In March 1963, the total cost of the scheme was estimated at £3 million, however by the time of completion this had risen to £4 million. In August, the construction contract was awarded to Charles Brand and Son Ltd for £3,749,213 1s. 5d. Soon construction began with the first pile driven in October. The demolitions at Bridge End were completed in January 1965 and by December of the same year, most of the roadworks were nearing completion.

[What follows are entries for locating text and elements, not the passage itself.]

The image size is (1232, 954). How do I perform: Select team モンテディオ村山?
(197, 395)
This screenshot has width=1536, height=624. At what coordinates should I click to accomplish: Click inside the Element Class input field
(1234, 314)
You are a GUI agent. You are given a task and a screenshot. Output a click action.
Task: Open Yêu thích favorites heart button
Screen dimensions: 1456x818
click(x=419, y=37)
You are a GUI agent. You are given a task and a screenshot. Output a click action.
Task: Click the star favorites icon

The decision on the name of the bridge in February 1966 proved controversial. The Unionist Party group in Belfast Corporation initially voted by 20 votes to 18 for the name Carson Bridge, after the former leader of their party, with the alternative being Somme Bridge. However, the governor of Northern Ireland, Lord Erskine, intervened to ensure that a more politically neutral name was chosen, which caused unionists to criticise him for "interfering" in the affairs of Northern Ireland. A new name, Queen Elizabeth Bridge, was then chosen and was supported by both unionists and nationalists. Sir Cecil McKee took credit for the name, although it had earlier been reported that it was believed to be the Governor's idea.

The bridge opened to traffic, along with the other elements of the scheme, on Sunday, 3 April 1966. It was then officially opened by the Queen and Duke of Edinburgh on 4 July; however, their visit was marred by both a concrete block being dropped on their car from a height and a bottle being thrown at it as they made their way through the city centre.